The discussion around repatriating the children of people who joined ISIS is not one particular to Denmark. The United Nations has estimated that there are 27,000 children with nationalities from all around the world in the al-Hol prison camp, for example, and called on member states to bring them home. Still, in European nations like Denmark and Belgium the prospect has remained politically unpopular in the wake of the rise of far-right xenophobic populism across the continent. 

Despite the obvious humanitarian reasons to bring children out of a warzone, even national security forces recognise that leaving children like the four-year-old girl in question is probably not a very good idea. 

“The Danish Police Intelligence Service has assessed that the children in the camps do not pose a security threat, but that the risk of radicalisation of the children is growing along the time they are spending in the camps,” Stinne Lyager Bech, Head of Policy at Amnesty International’s Danish section, wrote to VICE World News in an email. “They are innocent of whatever actions their families have been taking also if these are terrorist acts or could pose a security threat. Returned family members should be brought to court in Denmark if they are suspected for war crimes or terrorist acts or other forms of illegal conduct.” 

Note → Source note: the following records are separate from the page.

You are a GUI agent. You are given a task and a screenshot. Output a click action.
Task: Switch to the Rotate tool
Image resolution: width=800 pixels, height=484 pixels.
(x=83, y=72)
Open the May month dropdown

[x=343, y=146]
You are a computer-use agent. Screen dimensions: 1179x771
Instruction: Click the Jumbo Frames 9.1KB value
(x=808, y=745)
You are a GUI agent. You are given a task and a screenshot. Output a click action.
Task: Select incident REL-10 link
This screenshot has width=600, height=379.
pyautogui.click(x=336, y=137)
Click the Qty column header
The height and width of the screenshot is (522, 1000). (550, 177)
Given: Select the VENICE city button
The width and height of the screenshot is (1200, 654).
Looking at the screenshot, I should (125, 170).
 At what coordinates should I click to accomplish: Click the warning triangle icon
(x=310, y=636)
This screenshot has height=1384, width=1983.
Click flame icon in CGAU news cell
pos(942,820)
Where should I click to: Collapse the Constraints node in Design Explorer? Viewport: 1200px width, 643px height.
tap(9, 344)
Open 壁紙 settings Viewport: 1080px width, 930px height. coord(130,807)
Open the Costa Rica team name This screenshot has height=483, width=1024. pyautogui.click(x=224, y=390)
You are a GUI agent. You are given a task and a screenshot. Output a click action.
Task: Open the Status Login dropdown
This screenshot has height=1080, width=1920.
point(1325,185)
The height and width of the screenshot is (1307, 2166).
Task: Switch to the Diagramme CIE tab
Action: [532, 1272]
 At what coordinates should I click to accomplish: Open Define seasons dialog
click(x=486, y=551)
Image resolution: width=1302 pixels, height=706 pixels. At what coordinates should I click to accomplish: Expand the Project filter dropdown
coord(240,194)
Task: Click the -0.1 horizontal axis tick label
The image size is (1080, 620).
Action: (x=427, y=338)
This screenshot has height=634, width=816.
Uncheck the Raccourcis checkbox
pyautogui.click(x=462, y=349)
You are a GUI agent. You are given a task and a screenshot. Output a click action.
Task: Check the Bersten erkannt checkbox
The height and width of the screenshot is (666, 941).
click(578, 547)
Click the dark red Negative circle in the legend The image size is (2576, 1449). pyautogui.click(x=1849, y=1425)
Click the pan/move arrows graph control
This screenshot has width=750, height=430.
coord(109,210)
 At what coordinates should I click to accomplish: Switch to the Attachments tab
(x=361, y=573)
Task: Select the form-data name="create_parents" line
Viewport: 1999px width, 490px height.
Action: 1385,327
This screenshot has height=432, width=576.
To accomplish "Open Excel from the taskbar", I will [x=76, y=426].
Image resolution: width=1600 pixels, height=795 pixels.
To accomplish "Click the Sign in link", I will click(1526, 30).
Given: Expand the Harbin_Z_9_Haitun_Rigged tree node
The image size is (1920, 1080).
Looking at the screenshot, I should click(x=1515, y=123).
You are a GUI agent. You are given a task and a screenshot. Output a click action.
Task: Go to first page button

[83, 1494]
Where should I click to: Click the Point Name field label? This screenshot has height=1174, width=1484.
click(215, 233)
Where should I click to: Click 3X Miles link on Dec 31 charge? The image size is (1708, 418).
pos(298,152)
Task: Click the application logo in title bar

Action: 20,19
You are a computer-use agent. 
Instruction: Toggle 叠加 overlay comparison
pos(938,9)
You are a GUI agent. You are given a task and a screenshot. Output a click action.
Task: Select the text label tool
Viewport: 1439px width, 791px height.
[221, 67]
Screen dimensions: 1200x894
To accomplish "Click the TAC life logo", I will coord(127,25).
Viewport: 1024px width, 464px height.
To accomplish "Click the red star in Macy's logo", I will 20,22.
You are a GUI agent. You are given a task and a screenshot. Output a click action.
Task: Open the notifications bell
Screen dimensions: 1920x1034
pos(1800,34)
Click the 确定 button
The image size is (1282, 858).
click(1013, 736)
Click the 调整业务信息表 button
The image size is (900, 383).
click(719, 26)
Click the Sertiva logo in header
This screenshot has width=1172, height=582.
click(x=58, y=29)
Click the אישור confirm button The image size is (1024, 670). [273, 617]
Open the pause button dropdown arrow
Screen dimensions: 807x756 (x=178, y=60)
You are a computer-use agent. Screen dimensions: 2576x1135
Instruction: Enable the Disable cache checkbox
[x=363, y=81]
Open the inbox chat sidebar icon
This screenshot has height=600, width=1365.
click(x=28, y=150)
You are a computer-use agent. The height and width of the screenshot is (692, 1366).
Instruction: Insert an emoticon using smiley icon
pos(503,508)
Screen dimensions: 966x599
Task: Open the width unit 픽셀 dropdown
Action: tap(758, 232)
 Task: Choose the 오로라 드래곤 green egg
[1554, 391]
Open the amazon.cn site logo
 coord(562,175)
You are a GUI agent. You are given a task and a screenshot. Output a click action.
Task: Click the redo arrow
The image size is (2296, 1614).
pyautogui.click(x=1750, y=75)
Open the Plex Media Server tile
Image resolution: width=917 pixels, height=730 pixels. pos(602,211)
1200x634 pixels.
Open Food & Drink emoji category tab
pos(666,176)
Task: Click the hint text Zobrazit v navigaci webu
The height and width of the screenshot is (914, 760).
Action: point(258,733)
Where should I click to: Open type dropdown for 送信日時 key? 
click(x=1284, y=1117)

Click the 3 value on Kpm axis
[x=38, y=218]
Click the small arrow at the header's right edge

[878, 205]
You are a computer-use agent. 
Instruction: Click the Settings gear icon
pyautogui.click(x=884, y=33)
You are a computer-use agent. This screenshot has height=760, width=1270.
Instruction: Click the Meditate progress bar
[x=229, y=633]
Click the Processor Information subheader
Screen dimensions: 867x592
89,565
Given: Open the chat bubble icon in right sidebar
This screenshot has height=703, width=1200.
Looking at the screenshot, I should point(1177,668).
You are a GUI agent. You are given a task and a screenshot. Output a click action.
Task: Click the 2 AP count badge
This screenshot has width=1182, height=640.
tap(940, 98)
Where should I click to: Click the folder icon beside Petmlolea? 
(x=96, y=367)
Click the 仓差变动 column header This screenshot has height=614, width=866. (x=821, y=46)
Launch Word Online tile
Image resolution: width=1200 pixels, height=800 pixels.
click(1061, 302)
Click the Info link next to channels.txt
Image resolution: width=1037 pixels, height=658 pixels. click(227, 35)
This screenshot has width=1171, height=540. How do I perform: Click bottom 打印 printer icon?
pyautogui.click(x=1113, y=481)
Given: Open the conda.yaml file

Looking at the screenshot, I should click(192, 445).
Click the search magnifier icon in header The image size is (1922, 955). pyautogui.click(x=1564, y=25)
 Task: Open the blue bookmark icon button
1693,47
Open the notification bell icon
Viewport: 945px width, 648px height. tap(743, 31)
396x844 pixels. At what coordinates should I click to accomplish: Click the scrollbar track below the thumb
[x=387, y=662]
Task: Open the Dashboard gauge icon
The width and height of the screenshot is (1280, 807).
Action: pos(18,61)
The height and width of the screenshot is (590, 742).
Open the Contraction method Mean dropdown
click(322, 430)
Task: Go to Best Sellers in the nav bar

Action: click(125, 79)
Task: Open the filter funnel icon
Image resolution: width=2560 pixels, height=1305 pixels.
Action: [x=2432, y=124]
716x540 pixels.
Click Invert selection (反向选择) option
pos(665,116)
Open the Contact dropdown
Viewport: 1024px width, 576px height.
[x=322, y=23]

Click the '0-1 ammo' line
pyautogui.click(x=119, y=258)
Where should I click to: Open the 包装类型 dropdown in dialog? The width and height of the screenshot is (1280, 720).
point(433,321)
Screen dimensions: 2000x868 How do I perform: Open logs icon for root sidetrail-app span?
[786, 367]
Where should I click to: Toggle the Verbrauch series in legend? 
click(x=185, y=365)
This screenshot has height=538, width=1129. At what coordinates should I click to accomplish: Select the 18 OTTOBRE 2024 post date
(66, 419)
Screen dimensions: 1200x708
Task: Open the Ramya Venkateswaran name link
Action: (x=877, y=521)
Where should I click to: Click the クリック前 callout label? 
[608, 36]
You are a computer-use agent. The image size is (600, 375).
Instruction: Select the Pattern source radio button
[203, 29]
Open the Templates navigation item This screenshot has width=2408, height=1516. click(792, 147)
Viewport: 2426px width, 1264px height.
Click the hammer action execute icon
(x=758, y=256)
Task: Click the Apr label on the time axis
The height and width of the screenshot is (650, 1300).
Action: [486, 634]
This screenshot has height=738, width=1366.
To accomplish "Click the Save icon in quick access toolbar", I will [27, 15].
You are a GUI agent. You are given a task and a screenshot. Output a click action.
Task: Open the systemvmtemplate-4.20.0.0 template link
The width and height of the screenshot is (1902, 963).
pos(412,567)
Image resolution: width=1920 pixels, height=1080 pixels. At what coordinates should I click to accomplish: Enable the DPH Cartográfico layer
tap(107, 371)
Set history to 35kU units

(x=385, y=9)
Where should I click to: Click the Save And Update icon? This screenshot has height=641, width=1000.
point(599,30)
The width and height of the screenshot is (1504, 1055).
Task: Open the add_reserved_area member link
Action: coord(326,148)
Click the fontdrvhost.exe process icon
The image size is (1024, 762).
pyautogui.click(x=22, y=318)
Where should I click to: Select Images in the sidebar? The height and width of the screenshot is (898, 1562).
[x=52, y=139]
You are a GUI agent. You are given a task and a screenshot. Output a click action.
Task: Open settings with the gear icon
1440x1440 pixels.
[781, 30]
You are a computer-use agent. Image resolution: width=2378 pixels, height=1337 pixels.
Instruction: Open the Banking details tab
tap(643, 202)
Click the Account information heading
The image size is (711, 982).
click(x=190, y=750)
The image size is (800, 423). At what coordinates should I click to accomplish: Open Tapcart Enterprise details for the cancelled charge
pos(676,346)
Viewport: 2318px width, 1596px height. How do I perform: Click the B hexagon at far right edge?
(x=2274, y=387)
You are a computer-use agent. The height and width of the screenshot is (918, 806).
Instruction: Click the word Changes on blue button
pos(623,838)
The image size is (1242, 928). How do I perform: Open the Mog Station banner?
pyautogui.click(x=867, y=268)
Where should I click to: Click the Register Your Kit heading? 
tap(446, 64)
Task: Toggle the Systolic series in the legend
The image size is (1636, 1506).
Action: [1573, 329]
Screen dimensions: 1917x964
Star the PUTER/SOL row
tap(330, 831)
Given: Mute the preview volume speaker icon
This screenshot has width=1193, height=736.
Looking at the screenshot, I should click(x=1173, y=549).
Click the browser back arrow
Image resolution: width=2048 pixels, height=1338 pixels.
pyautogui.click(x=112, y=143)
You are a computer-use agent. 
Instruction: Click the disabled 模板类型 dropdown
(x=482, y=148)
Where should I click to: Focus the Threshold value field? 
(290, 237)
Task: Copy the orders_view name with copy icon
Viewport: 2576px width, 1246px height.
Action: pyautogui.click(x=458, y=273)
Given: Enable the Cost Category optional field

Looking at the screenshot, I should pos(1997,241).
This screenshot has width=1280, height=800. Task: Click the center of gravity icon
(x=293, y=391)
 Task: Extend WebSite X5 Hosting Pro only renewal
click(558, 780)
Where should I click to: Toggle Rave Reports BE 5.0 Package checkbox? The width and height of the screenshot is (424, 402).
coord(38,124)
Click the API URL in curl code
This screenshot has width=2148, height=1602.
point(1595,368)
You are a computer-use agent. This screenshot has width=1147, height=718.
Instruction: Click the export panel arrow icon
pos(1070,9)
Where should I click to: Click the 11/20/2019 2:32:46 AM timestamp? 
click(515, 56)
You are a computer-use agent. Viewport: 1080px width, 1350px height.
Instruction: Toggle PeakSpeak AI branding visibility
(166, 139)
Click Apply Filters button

For the time being, however, there is only uncertainty for the girl and other children who have found themselves trapped and often traumatised because of choices they never made and geopolitical forces far larger than them. With political willpower to repatriate them remains weak, lawyers like Foldschack are turning to the law instead. 

“The Danish State has stated that in certain cases it will take home the Danish children and women,” he wrote in an email, “and with that I believe that the legal rights of this situation has been clarified, and gives the 4-year-old girl the right to repatriation and healing.” 

“It is only political conditions that prevent a legitimate morally and ethically correct action on behalf of the Danish State,” he added.